Marshall McLuhan, the Canadian philosopher and media theorist, wrote several influential books on the role of media and technology in shaping human consciousness and culture.
Some of McLuhan’s most famous books include:
- The Gutenberg Galaxy: the making of typographic man (1962) – In this book, McLuhan examines the impact of the printing press on human culture, arguing that it created a new form of consciousness characterized by rationality, individualism and linearity.
- Understanding Media: the extensions of man (1964) – This book is perhaps McLuhan’s most famous work and provides an overview of his ideas about media ecology. McLuhan argues that different media technologies have different effects on human perception and behavior, and that understanding these effects is essential to understanding the impact of media on human society and culture.

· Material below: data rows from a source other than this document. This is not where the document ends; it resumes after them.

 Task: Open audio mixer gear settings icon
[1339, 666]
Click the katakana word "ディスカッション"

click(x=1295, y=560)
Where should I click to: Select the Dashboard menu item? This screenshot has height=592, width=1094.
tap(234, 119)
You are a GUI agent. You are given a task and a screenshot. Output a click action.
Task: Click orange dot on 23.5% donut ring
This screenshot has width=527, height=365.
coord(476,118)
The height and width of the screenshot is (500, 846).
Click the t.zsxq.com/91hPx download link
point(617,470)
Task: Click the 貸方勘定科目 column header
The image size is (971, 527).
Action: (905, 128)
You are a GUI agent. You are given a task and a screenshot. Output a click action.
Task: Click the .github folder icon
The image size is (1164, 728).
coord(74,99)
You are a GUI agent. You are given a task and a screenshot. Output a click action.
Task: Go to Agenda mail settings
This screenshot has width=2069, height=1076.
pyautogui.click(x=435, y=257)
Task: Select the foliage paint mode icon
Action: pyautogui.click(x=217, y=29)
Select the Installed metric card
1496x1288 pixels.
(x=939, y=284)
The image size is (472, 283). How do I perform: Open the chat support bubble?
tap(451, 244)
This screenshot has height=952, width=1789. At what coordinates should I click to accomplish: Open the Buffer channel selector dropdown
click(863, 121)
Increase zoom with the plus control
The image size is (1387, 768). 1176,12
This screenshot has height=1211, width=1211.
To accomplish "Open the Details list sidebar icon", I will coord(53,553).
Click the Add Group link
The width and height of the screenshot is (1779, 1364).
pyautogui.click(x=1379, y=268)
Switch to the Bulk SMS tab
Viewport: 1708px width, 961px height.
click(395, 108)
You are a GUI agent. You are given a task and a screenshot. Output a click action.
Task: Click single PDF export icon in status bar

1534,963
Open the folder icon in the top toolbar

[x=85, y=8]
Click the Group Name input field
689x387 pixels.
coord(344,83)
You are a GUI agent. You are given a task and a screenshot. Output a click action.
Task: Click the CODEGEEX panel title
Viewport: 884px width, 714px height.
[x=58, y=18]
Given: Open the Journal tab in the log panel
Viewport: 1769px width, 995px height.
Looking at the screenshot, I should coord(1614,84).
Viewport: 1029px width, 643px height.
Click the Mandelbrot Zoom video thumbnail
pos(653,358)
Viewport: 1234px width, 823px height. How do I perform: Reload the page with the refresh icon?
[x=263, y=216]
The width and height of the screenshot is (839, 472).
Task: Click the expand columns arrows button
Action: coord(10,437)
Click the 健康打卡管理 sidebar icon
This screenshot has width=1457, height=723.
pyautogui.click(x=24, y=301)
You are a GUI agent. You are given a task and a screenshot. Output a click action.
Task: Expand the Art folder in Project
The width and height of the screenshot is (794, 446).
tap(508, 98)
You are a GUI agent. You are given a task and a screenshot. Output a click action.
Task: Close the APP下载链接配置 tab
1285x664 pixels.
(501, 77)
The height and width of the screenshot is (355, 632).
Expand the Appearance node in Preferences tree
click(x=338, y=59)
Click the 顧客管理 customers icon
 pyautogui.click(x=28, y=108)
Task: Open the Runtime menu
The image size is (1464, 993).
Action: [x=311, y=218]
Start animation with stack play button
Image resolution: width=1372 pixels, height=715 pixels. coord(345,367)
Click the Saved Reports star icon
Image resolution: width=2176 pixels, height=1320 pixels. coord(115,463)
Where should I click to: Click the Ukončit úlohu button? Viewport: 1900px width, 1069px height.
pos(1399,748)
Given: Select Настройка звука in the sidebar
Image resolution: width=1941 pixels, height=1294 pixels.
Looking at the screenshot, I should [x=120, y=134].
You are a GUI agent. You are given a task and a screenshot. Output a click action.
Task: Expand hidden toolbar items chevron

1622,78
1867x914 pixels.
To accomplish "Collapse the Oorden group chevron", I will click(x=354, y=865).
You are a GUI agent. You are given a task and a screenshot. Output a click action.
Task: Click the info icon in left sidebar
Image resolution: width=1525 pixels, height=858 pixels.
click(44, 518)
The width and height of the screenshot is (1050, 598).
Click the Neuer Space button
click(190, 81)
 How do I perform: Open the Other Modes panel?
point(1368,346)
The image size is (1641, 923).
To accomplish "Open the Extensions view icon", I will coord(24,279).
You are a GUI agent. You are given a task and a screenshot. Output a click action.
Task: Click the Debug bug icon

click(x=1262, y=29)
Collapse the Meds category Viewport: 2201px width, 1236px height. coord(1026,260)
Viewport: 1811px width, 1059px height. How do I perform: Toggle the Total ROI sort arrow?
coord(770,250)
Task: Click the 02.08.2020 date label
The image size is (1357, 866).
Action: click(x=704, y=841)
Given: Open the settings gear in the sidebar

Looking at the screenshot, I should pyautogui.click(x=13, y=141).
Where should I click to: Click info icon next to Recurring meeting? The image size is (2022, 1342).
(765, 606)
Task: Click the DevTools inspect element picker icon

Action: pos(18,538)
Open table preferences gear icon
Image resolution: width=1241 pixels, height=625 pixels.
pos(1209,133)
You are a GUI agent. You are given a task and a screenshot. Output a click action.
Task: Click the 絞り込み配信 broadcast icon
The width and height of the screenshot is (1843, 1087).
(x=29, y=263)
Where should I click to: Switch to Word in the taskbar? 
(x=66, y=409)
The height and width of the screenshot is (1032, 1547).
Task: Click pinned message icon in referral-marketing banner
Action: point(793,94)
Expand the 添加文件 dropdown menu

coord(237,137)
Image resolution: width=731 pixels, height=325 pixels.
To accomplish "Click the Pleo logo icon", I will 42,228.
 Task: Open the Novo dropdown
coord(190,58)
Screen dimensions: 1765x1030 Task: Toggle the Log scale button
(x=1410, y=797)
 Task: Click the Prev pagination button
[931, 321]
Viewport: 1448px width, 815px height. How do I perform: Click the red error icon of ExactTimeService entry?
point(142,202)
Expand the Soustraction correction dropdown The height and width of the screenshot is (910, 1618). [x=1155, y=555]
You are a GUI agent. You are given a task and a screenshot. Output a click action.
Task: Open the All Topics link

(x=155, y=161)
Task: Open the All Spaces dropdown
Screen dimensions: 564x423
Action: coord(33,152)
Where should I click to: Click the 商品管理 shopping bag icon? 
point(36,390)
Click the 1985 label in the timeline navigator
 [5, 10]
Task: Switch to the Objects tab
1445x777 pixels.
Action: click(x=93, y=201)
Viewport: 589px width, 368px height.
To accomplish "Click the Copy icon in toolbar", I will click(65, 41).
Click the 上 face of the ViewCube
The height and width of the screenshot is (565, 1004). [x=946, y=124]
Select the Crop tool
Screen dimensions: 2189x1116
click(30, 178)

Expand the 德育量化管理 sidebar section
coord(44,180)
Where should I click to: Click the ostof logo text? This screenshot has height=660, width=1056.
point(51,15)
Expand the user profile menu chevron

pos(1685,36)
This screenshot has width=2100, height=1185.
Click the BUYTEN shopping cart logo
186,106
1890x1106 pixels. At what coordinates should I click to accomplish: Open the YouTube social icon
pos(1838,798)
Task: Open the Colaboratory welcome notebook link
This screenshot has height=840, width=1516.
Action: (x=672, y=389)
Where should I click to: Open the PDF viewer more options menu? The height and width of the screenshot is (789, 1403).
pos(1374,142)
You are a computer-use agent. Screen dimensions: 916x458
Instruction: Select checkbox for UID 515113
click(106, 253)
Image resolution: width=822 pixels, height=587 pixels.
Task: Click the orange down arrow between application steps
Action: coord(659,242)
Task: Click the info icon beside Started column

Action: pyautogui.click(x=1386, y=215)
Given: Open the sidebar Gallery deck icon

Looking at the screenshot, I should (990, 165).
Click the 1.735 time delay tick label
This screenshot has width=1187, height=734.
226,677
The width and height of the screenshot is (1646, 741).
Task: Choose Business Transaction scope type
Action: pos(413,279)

- The Medium is the Massage: an inventory of effects (1967) – This book, which was co-authored by graphic designer Quentin Fiore, explores the impact of different media technologies on human consciousness and behavior. The title is a play on McLuhan’s famous phrase ‘the medium is the message’.
- From Cliché to Archetype (1970) – In this book, McLuhan and co-author Wilfred Watson explore the ways in which media and technology have transformed human perception of archetypes and cultural symbols.
- War and peace in the Global Village (1968) – This book explores the ways in which new media technologies are collapsing time and space, creating a more interconnected world. McLuhan argues that these changes have important implications for international relations and human consciousness.